SU-CS242 DEC052024

Building a programing language, step by step:

Lambda Calculus

\begin{equation} e \to x | \lambda x.e | e\ e \end{equation}

and you can add types

\begin{equation} e \to x | \lambda x: t.e | e\ e | i \end{equation}

\begin{equation} t \to \alpha | t \to t | \text{int} \end{equation}

Adding ADT

\begin{equation} \lambda a_1 . \lambda a_2 \dots \lambda a_{k}. \lambda f_1 . \lambda f_2 \dots \lambda f_{n} f_i a_1 a_2 \dots a_{k} \end{equation}

possible encodings

Non-Negative Integers
Pair
Booleans
Binary Trees

Constants

You can add natively….

integers
+, *, -, etc.
strings
arrays
booleans
…

We build these in to obtain good hardware support.

Controls

\begin{equation} \text{if}: \text{Bool} \to t \to t \to t \end{equation}

where each \(t\) is an expression.

In a call by value language, this has to be a built-in construct because otherwise each of the arms will be evaluated first before if (which is disastrous because it kind of obviate the point of the if).

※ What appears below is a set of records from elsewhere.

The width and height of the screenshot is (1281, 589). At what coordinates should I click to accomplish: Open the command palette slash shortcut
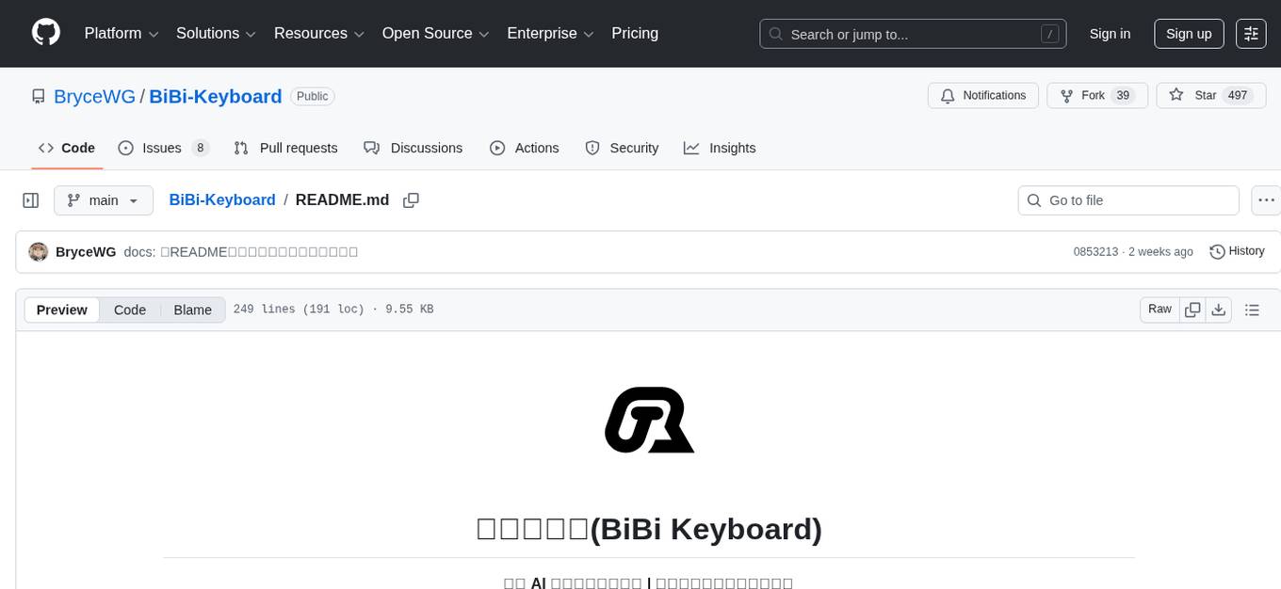coord(1049,34)
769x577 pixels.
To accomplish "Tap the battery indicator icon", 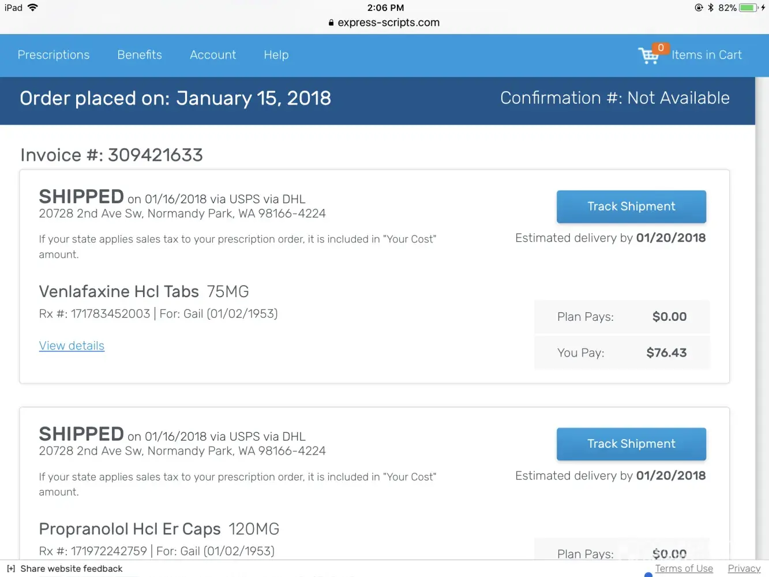I will [748, 8].
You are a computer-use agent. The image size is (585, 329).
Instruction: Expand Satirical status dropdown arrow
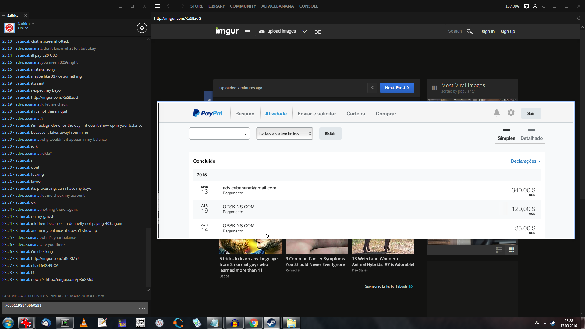(x=33, y=23)
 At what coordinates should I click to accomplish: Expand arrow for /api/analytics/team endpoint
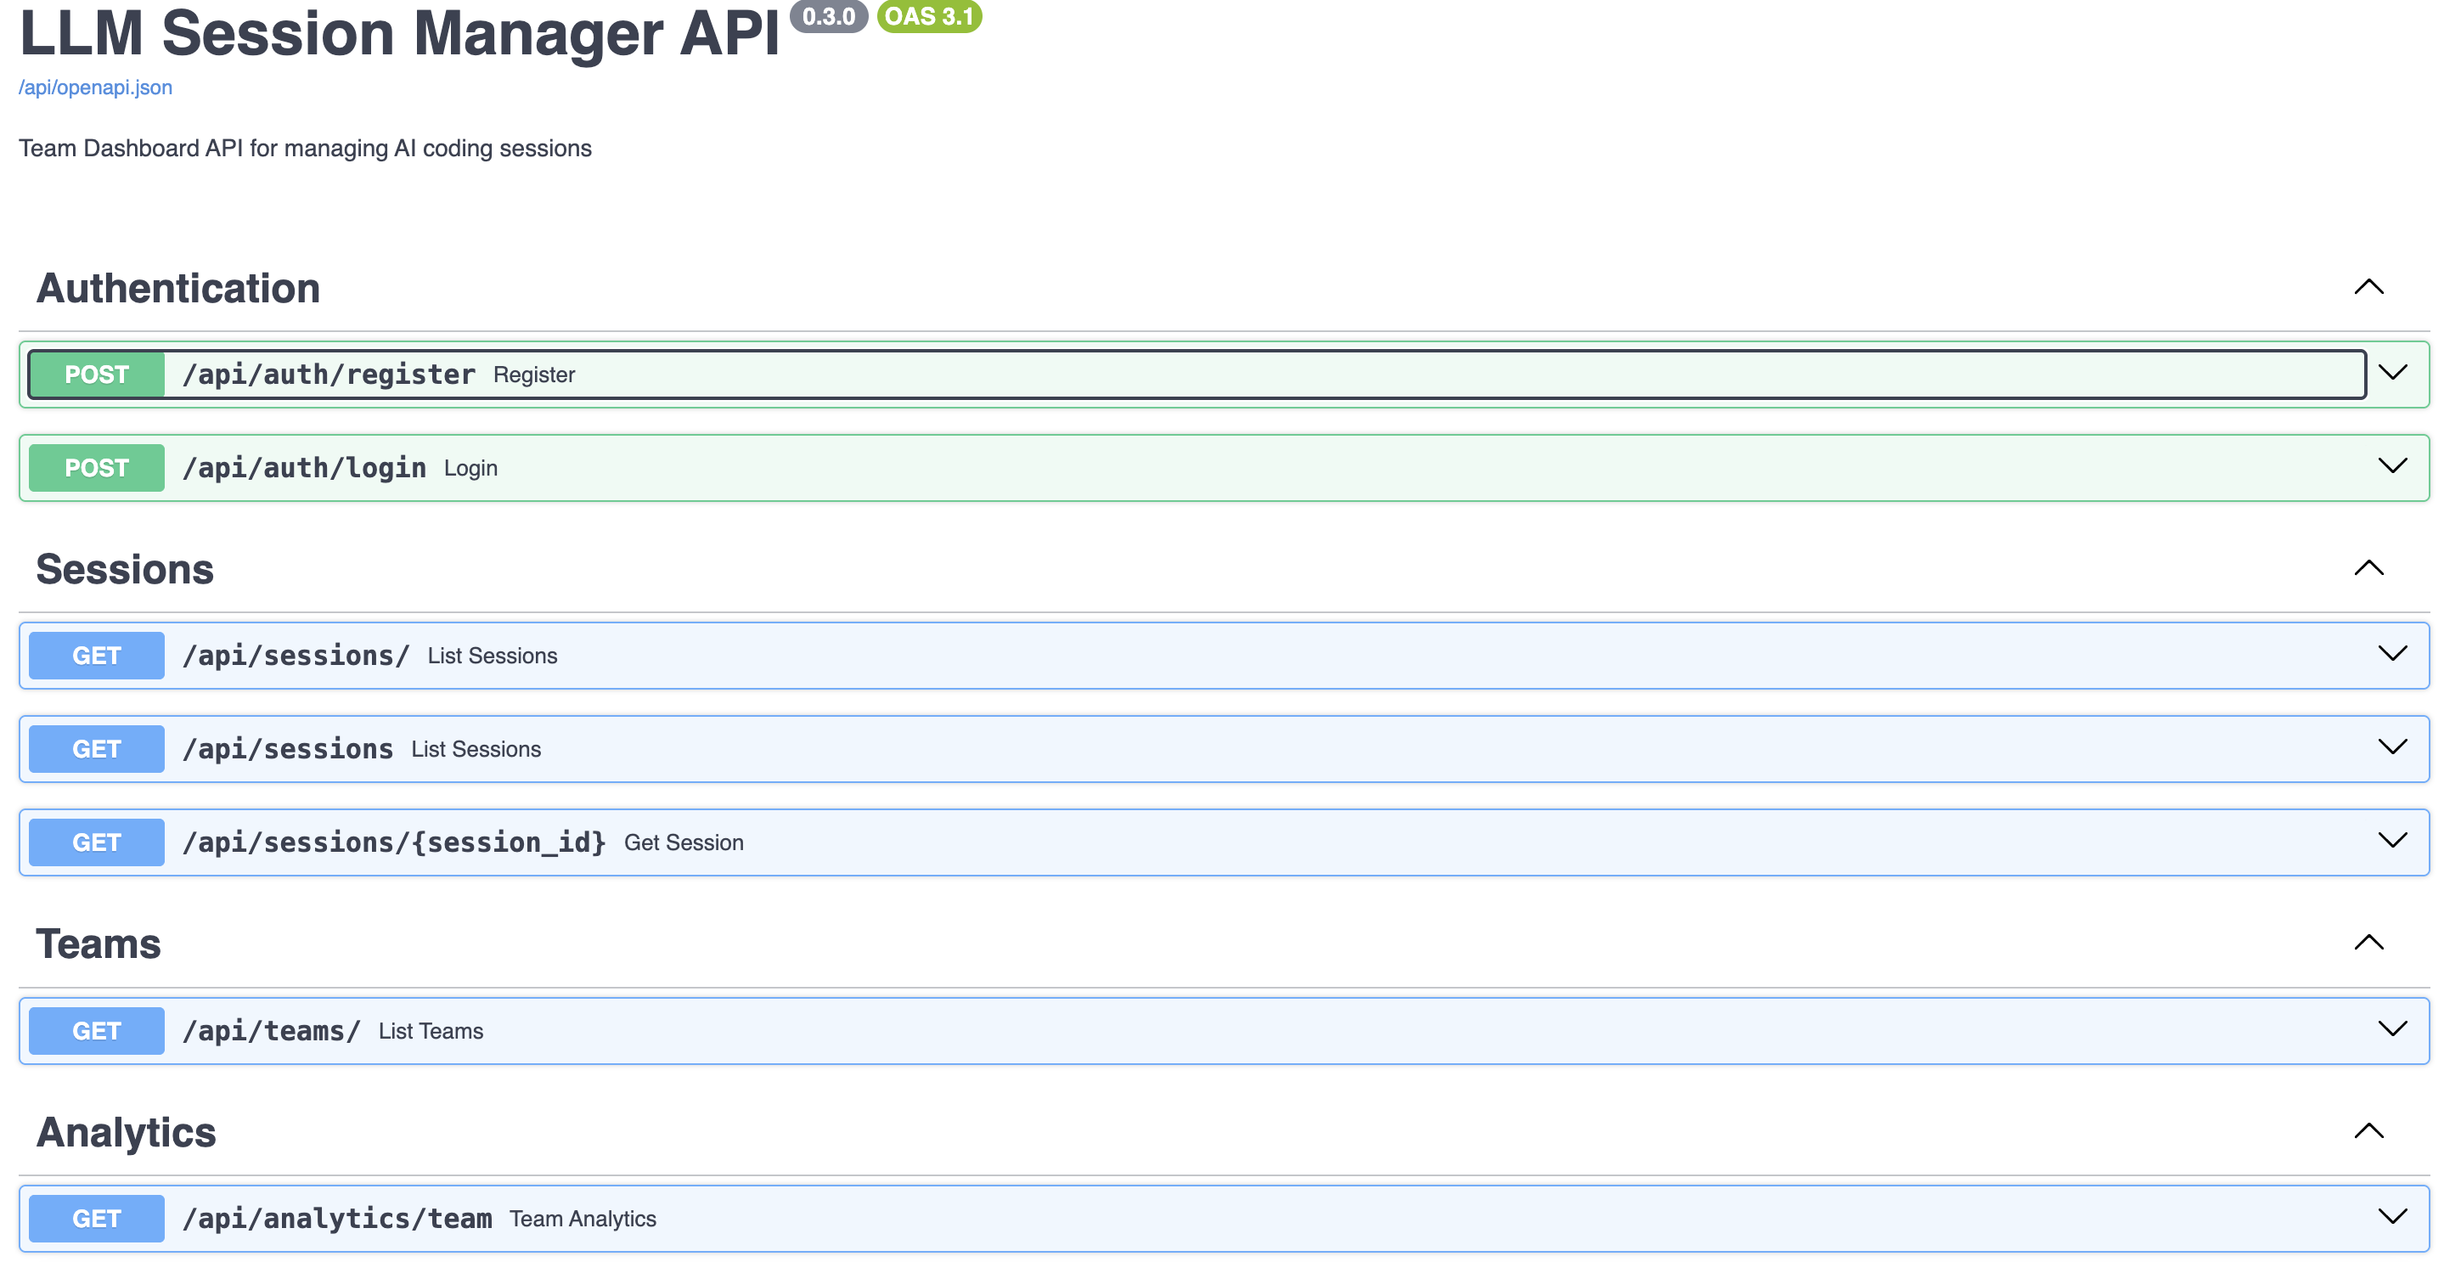tap(2392, 1216)
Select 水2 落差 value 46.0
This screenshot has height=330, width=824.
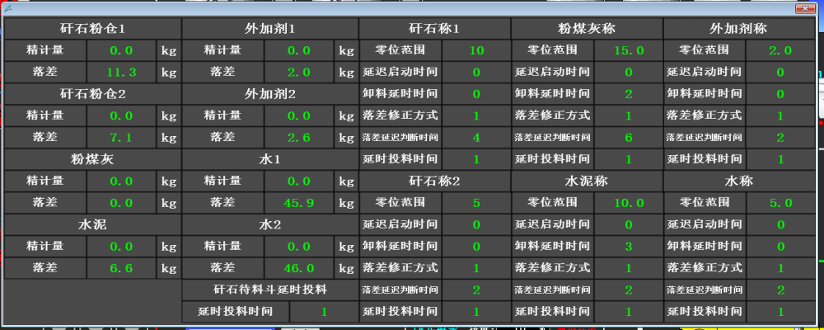point(299,267)
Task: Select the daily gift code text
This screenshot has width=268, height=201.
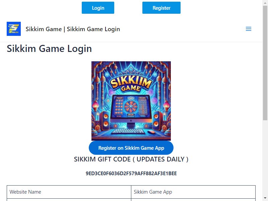Action: tap(131, 173)
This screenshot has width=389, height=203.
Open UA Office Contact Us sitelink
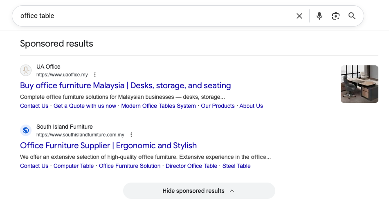click(x=34, y=106)
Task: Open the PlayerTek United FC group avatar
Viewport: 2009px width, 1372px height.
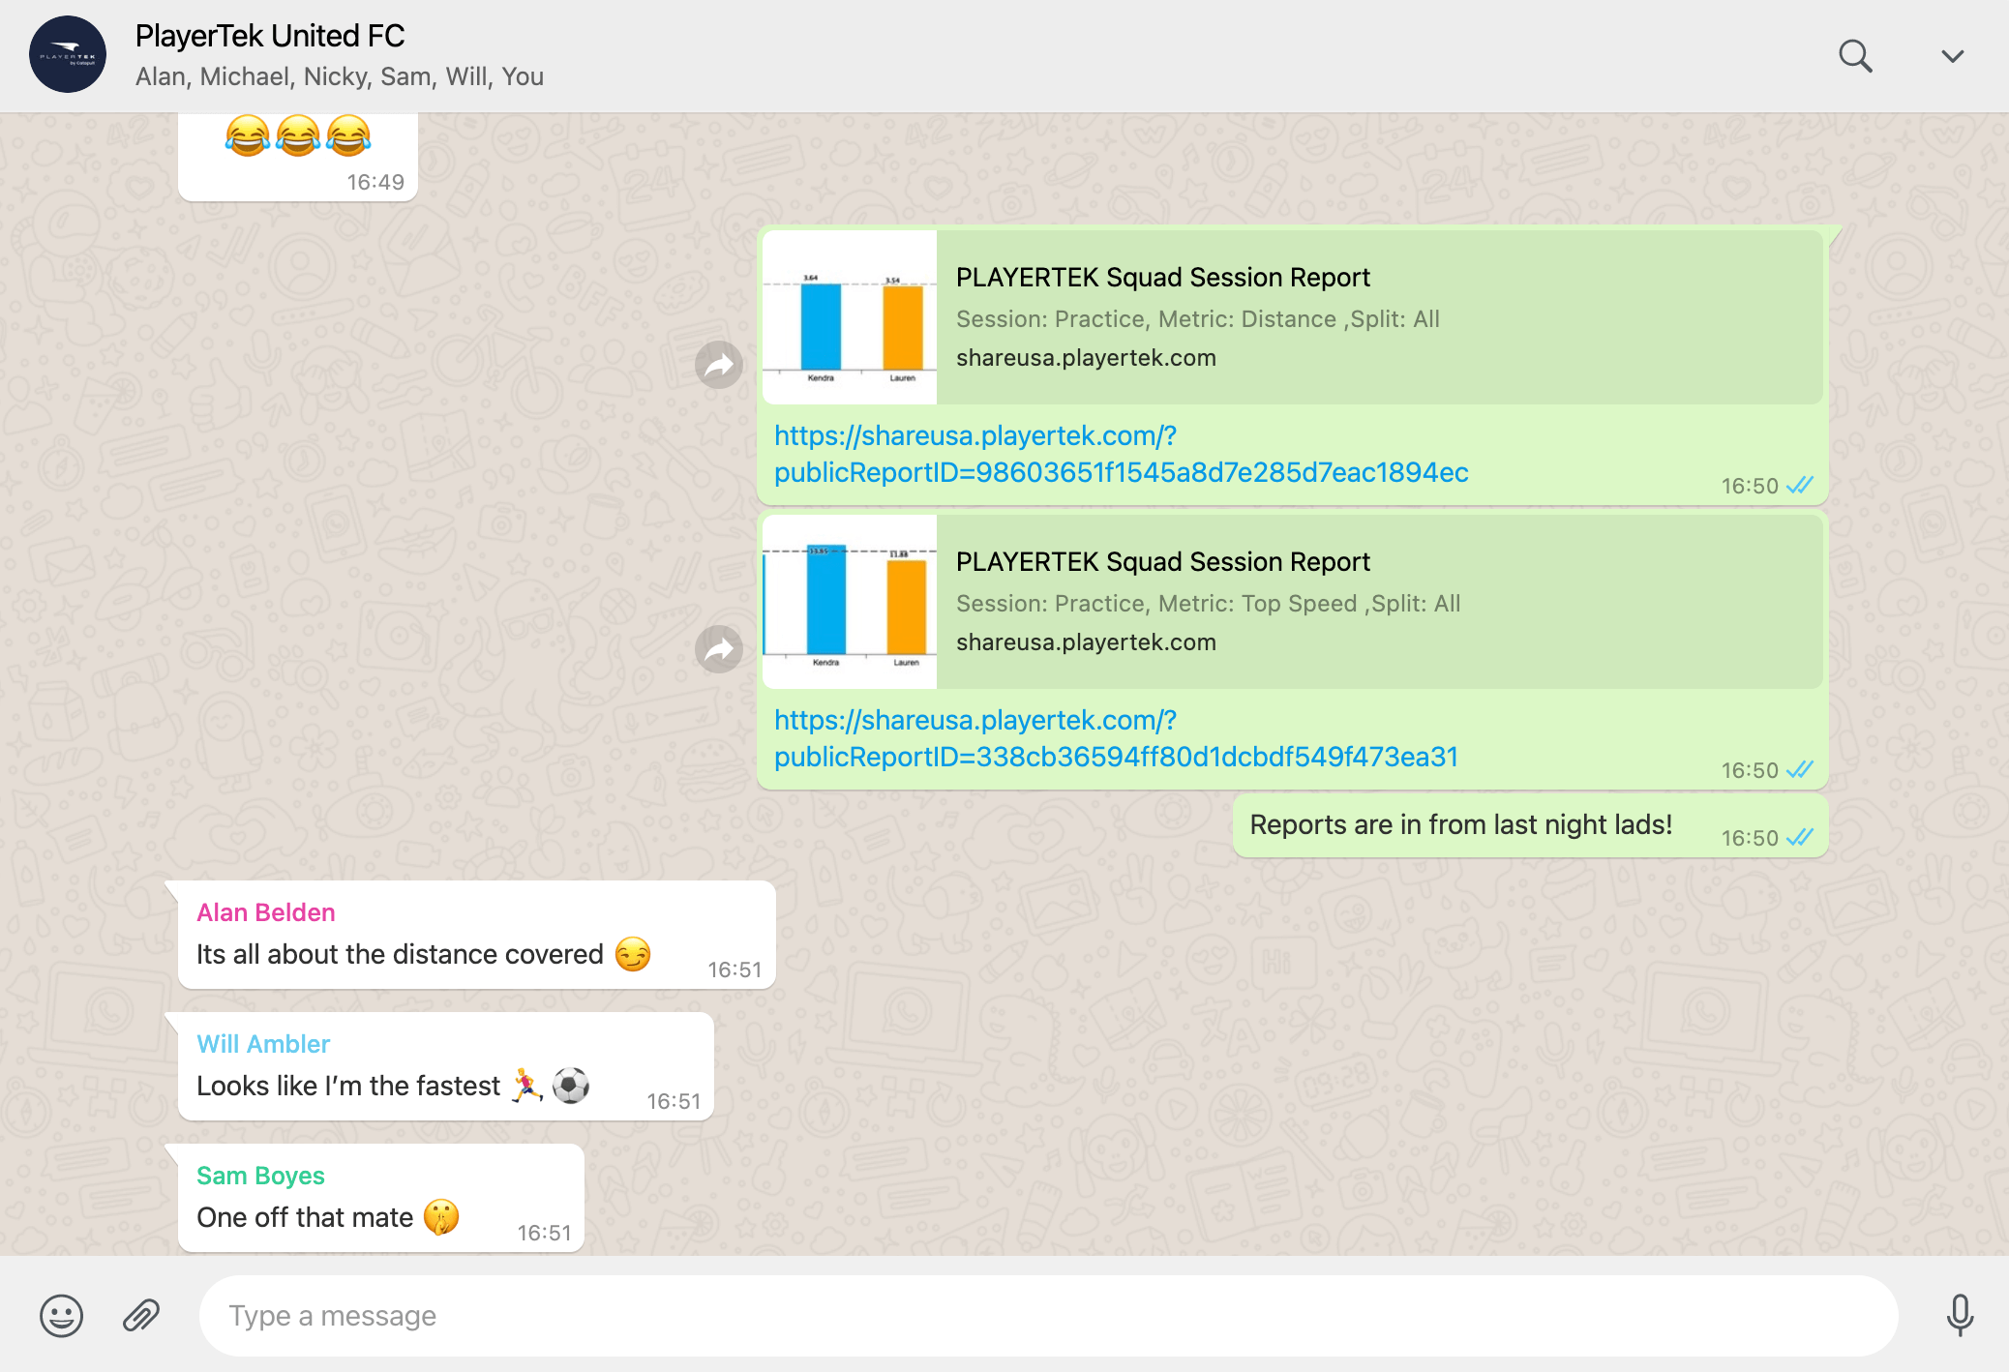Action: (68, 55)
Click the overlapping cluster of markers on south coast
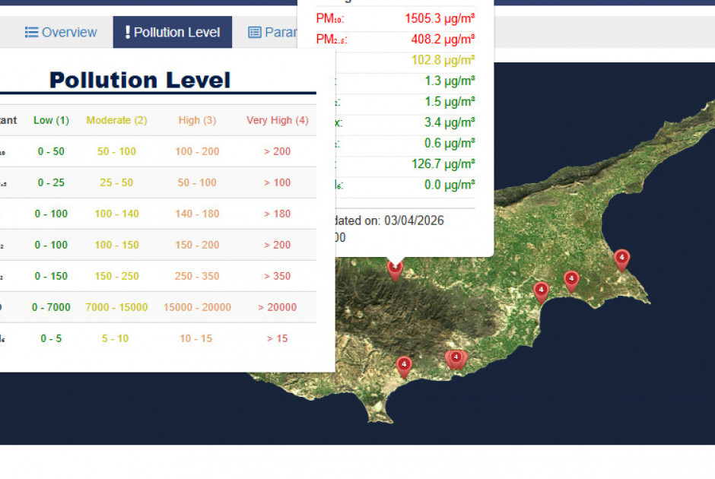The height and width of the screenshot is (479, 715). point(456,358)
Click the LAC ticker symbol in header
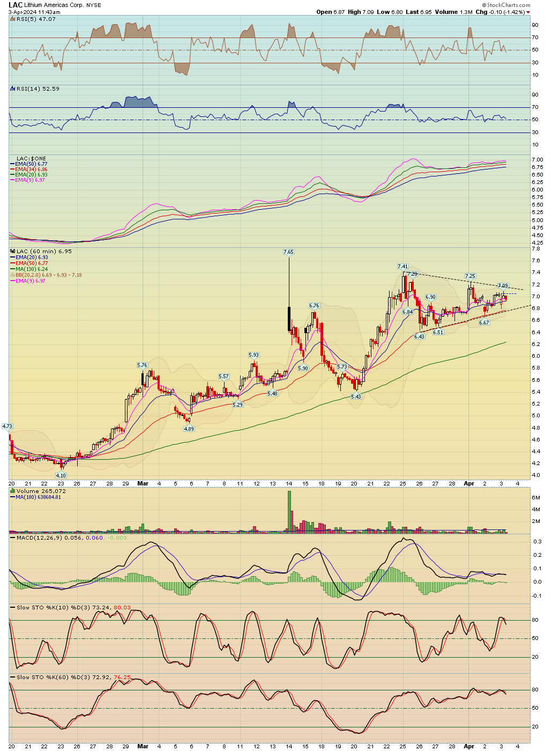552x751 pixels. [16, 5]
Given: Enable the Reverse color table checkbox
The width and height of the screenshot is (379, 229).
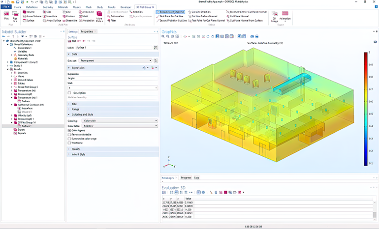Looking at the screenshot, I should pyautogui.click(x=68, y=135).
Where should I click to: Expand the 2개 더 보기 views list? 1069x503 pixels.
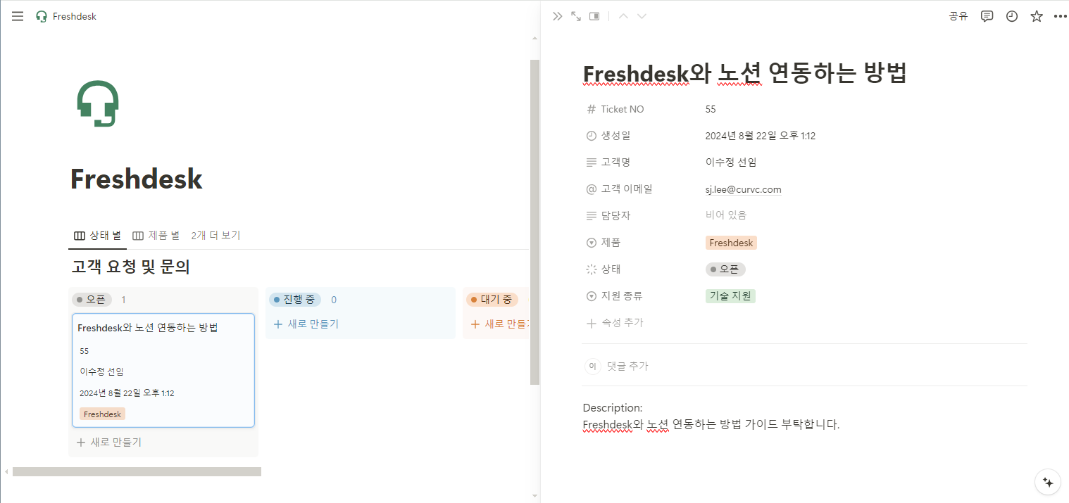click(x=215, y=236)
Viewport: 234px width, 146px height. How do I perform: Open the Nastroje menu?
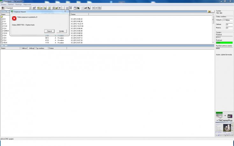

\begin{equation} \frac{A \vdash e_1 : \text{Bool}, A \vdash e_2: t, A \vdash e_3:t}{A \vdash \text{if } e_1 e_2 e_3 : t} \end{equation}

and to perform type inference

\begin{equation} \frac{A \vdash e_1: \text{Bool}, A \vdash e_2 :t_1, A \vdash e_3: t_2, t_1 = t_2}{A \vdash \text{if } e_1 e_2 e_3 : t_1} \end{equation}

Recursion

Let us define a recursive function definition:

\begin{equation} \text{letrec } f = \lambda x . e_1\ \text{in}\ e_2 \end{equation}

this is different from normal let because we want recursive functions, meaning we want \(e_1\) to be able to use/call \(f\).

We define this via:

\begin{equation} \qty(\lambda f . e_2) \qty(Y \lambda f. \lambda x . e_1) \end{equation}

where, recall y-combinator:

\begin{equation} Y = \lambda f. \qty(\lambda x. f (x x)) (\lambda x. f (x x)) \end{equation}

Type checking for recursion:

\begin{equation} \frac{\begin{align} &A, f : t_1 \to t_2 \vdash \lambda x. e_1: t_1 \to t_2 \\ &A, f : t_1 \to t_2 \vdash e_2 : t \end{align}}{A \vdash \text{letrec } f = \lambda x.e_1 \text{ in } e_2: t} \end{equation}

notice this is different from a normal let because the first term also has available the type of \(f\), making this a recursive procedure.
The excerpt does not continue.